Activity: Lines to restate from the data below: from the one containing "Open the print" to the one containing "Given: Open the reactions emoji button", both included. Give them again exactly, and only them.

Available data:

*** Block opens ***

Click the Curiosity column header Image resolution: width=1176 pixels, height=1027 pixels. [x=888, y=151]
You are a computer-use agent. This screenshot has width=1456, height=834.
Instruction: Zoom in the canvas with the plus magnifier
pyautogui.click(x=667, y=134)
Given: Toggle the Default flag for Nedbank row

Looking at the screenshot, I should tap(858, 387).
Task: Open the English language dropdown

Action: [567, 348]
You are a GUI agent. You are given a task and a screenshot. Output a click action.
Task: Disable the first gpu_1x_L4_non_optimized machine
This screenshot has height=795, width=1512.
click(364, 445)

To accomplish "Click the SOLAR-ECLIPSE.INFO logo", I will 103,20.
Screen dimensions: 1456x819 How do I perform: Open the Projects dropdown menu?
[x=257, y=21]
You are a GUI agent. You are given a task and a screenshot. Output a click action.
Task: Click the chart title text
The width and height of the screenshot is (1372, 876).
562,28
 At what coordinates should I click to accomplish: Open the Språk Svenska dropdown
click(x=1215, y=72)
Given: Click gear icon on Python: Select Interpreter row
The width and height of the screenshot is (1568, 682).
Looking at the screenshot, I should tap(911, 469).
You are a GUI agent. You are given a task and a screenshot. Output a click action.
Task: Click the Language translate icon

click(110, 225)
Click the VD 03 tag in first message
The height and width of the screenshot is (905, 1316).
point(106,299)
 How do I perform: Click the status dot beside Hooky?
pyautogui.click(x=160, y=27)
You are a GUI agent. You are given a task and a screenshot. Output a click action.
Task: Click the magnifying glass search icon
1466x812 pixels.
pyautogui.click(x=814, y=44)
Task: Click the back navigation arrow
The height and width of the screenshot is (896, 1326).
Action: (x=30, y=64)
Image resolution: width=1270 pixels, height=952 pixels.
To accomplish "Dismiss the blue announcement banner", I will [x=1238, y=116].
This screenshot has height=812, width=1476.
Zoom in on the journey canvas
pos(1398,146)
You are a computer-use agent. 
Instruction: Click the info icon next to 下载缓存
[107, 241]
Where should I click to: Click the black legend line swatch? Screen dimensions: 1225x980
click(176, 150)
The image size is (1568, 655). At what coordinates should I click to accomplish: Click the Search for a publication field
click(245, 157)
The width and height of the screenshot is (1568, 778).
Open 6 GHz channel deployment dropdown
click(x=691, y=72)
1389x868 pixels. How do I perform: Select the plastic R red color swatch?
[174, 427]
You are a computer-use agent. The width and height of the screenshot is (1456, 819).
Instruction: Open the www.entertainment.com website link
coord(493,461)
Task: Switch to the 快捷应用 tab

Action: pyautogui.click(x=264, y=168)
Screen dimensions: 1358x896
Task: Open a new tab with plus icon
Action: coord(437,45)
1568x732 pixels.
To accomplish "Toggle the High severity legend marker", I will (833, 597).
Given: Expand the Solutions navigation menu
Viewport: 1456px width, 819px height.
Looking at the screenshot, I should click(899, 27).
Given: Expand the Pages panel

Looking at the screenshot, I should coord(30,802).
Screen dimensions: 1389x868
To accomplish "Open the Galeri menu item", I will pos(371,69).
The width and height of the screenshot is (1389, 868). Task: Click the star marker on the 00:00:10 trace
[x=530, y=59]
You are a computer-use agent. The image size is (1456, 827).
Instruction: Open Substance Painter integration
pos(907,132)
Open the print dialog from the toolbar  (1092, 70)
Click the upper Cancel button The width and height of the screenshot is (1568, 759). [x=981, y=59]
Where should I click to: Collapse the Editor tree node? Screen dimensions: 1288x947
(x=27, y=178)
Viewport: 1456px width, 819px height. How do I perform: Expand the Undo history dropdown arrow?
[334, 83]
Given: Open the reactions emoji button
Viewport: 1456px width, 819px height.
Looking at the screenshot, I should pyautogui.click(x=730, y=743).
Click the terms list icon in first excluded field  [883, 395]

*** Block closes ***

Reply to the exercise:
Open the print dialog from the toolbar  (1092, 70)
Click the upper Cancel button The width and height of the screenshot is (1568, 759). [x=981, y=59]
Where should I click to: Collapse the Editor tree node? Screen dimensions: 1288x947
(x=27, y=178)
Viewport: 1456px width, 819px height. How do I perform: Expand the Undo history dropdown arrow?
[334, 83]
Given: Open the reactions emoji button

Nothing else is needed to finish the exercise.